Encontro da OMS no Rio alerta para impacto da desigualdade social na saúde

Criança somali vítima de desnutrição (AP) Direito de imagem AP
Image caption Na foto, uma criança somali desnutrida; mortalidade infantil é exemplo de desigualdade afetando a saúde

Após três dias de reuniões entre 120 países, a OMS (Organização Mundial da Saúde) encerrou nesta sexta-feira um encontro no Rio de Janeiro com uma declaração pedindo esforço de todos os setores para lidar com o impacto das desigualdades sociais na saúde.

Batizado de Declaração do Rio, o documento consensual da primeira Conferência Mundial sobre Determinantes Sociais da Saúde tem como principal mérito ampliar a visão sobre a saúde, diz Paulo Gadelha, presidente da Fundação Oswaldo Cruz (Fiocruz).

"Sai de uma visão setorial para uma visão ampla de responsabilidade de governos e da sociedade", afirma ele.

O tema das determinantes sociais da saúde mobiliza a comunidade internacional desde 2005, quando uma comissão foi composta para elaborar um estudo, divulgado três anos depois, mostrando a relação entre problemas de saúde e desigualdades sociais.

Segundo Paulo Buss, coordenador de relações internacionais da Fiocruz, os dados chamaram atenção, na época, para enormes iniquidades na saúde - "desigualdades injustas porque são evitáveis, porque não se justificam pela biologia humana".

Entre as disparidades determinadas socialmente estão a mortalidade infantil, que atinge, segundo Buss, cinco em cada mil crianças na Suécia enquanto, em países africanos, chega a 180 crianças no mesmo grupo.

Patentes

No encerramento da conferência no Rio, o ministro das Relações Exteriores, Antônio Patriota, reafirmou a posição brasileira de defender a flexibilização de patentes de medicamentos como instrumento legítimo para políticas públicas de saúde de maior alcance para as populações mundiais.

Para Gardelha, ao sediar a conferência, o Brasil chama para si a responsabilidade de aprofundar suas ações e agir de maneira menos fragmentada. "A ação intersetorial ainda é muito tímida no Brasil.

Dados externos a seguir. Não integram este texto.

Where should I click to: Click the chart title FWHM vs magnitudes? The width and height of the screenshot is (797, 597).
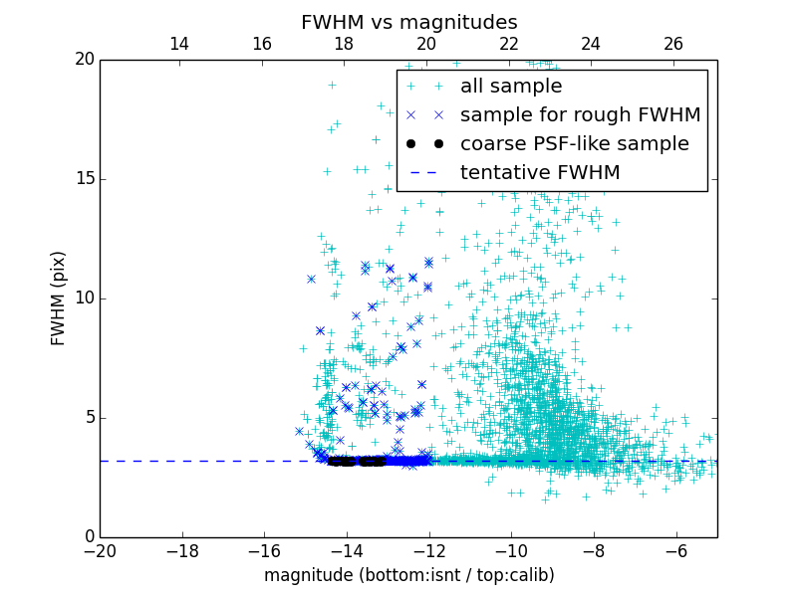(409, 22)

Muitas vezes realizamos projetos que, se trabalhados de maneira coordenada, poderiam ter efeitos mais significativos sobre a qualidade de vida e o desenvolvimento do país", afirma.

O ex-ministro da Saúde José Gomes Temporão diz que houve dissonâncias no processo de elaboração da declaração da conferência, e que em muitos momentos ONGs presentes cobraram declarações mais veementes.

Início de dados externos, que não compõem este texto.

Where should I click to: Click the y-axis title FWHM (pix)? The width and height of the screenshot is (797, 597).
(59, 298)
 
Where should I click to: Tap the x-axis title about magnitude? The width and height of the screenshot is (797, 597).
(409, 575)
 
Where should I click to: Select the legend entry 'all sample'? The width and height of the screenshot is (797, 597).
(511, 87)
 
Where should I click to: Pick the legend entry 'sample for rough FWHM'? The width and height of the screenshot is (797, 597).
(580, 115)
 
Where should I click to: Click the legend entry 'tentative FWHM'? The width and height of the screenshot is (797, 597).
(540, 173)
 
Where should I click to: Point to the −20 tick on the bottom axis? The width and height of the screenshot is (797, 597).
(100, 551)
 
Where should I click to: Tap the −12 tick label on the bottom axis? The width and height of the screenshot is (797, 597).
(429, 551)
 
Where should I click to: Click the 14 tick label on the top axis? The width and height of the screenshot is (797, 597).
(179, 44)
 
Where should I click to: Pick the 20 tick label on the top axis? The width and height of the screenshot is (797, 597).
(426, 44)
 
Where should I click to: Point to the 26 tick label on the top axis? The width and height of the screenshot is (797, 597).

Ele aponta que o documento tem limitações naturais por ser produto de consenso entre 120 países diferentes.

Temporão, hoje coordenador-executivo do Instituto Sulamericano de Governo em Saúde (Isags), braço da Unasul, chama a atenção, entretanto, para uma perspectiva comum entre essas posições políticas: a ideia de que "a saúde é política e socialmente determinada".